According to the Department of Agriculture's website, protected farmland is permanently preserved for agricultural production. Greig said Pennsylvania will be able to pass on the tools developed today to the next generation, encouraging food supply for the future.
Additionally, the department developed PA Preferred, a permanent branding contract for Pennsylvania-produced commodities. When consumers buy local produce, the dollars they spend stay in the community, Greig said. He said the trademark is a way for consumers to know whether they're supporting homegrown products.

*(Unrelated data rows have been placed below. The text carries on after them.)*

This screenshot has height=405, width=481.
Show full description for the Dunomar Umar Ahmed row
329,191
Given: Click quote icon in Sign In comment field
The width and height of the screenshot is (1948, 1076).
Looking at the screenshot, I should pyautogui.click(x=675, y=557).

Greig also spoke briefly on Corbett's budget proposal and emphasized that state officials continue to seek federal grants and opportunities to support the industry. Pennsylvania also exports a number of its agricultural products to support the state's economy. Though balancing funds is one of the more difficult aspects of their job, Greig, a dairy farmer himself, joked that "it's still easier than dairy farming."
After a brief question and answer period, Greig presented a proclamation from Corbett to Raystown Area Future Farmers of America declaring Feb. 16 to 23 FFA Week in Pennsylvania.
"I appreciate all that the FFA students do to make ag awareness come to every community," he said.
"This is an exciting time to be in agriculture," agreed Bill Hoover, Huntingdon County Farm Bureau member, who emceed the luncheon.
Opening and closing ceremonies for the event were provided by Raystown Area FFA members: Kaitlyn Brazell, president; Kyli Foor, vice president; Katrina Hammon, secretary; Dustin McBeth, treasurer; Maddy Pine, reporter; Eli Beezer, sentinel; Taylor Heeter, chaplain; and Jessica Heeter, advisor.
The meal was prepared and served with PA Preferred products by Huntingdon County Career and Technology Center Students Amanda Eaken, Chelsea Cerett, Levi Ferguson, Dustin Foor, Devon Green, Kelli Keller, Brianna Lantz, Kasey Lightner, Dillon Osborne, Chase Yablonski, Hippalito Matos, Kasey Powell, Gage Ramey, Scarlett Scott, Kurtis Smith, Noah Covert, Cassandra Kane, Kirsten Serena and Laura Shriner.
Floral displays were arranged by students Tesla Baxter, Hammon, Kaitlyn Brazell, Aaron Clark, Cody Bowser, Elisha Crane, Devin Haney, David Rourke, Michael Sausman, Adam Thompson and Brady Klauss.